A precipitous U.S. withdrawal or Congressional cutbacks in State Department and Defense Department aid and advisory plans will end any chance of an effective strategic partnership by default. It will empower Iran, extremism, and terrorists throughout the region, and threaten all of our friends and allies. Supporting those plans will provide a critical transition effort that will create a base to build a lasting strategic partnership and help Iraq through a potential crisis in its budget, economy, and the development of the security forces it needs.
Understanding the Need for Strategic Partnership and the Challenges Iraq Faces: The Need for Clear Transition Plans and for Leadership and Transparency
So far, the Obama Administration has done little to communicate either the nature of these plans or their urgency. The State Department has almost ceased to report on Iraq and has never provided a meaningful report on either the effectiveness of its aid efforts to date or its plans for the future.
The most that is available on the civil side of aid are the quarterly reports of the Special Inspector General for Iraqi Reconstruction (SIGIR) – reports that necessarily focus on the past rather than the future:
Worse, the ongoing efforts within the State Department to develop effective reporting on Iraq for the future now risk losing their funding. No clear plans seem to exist for any form of public reporting on the stability model the Department has in development.
The Department of Defense does issue a useful Quarterly Report called Measuring Stability and Security in Iraq:
This “quarterly” report covers both the civil and military side of events, but it is consistently months behind schedule and the latest version – due in early June, was finally released in September.
This reporting also looks backwards with almost no data on U.S. goals or plans for the future. It has recently been driven far more by a focus on U.S. troop withdrawals than a presentation of what the U.S. should do to aid Iraqi forces after US combat forces are gone. These problems are further complicated by the fact that USCENTCOM has never communicated any meaningful vision of the future force posture the U.S. will have in the region once U.S. combat forces leave Iraq. This has fueled a host of conspiracy theories in the Gulf that the U.S. will leave Iraq without an effective partner.
There is a critical need for the Obama administration to report on developments in Iraq and make the case for strategic partnership with the depth and transparency needed to persuade the Congress, American people, and media to act – as well as to show Iraqis what the options are, and defuse hostile propaganda and conspiracy theories.

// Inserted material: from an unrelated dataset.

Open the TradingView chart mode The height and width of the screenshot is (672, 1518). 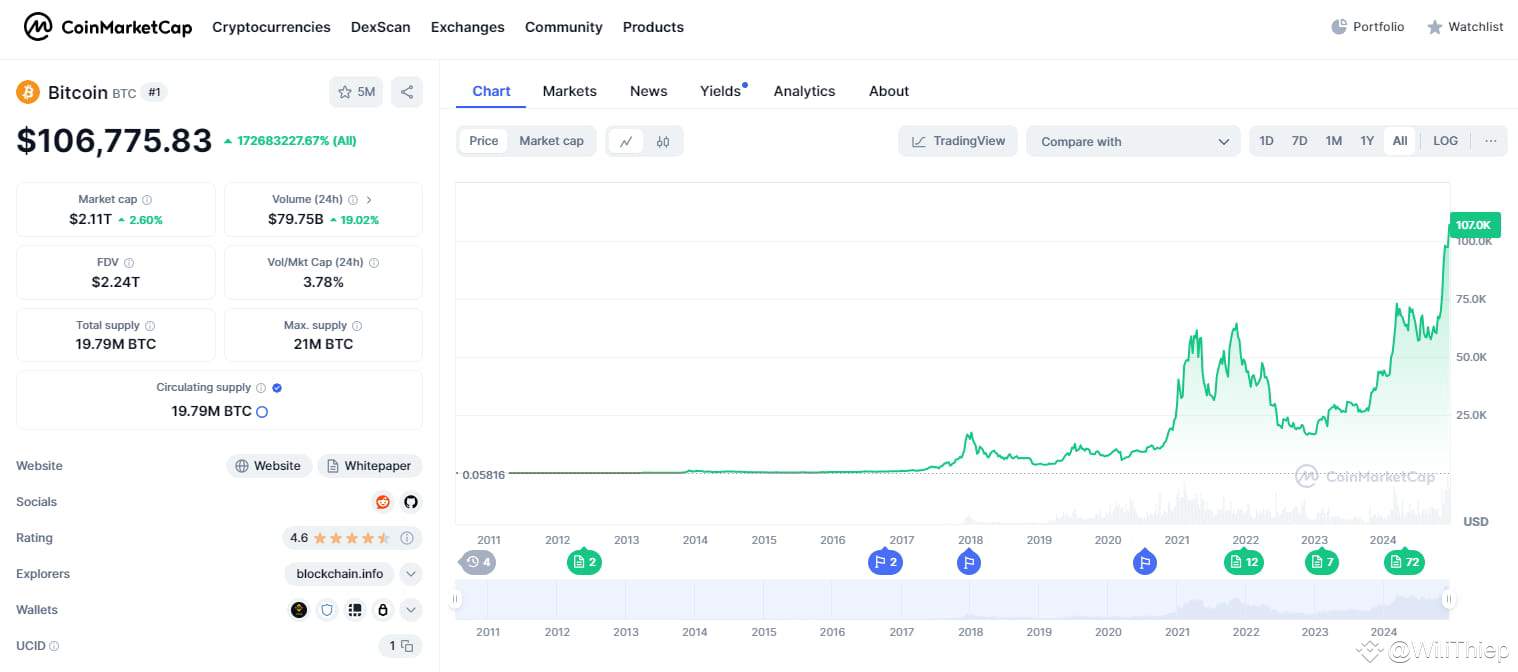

This case should present a clear plan for a long-term U.S. effort to work closely with the new Iraqi government to aid Iraq in both its civil and military development. It should provide clear critical for success, describe the necessary metrics, and be followed by regular reporting that provides the kind of transparency necessary to win the support of both the American and the Iraqi people.
So far, the Administration has not met these needs in any respect.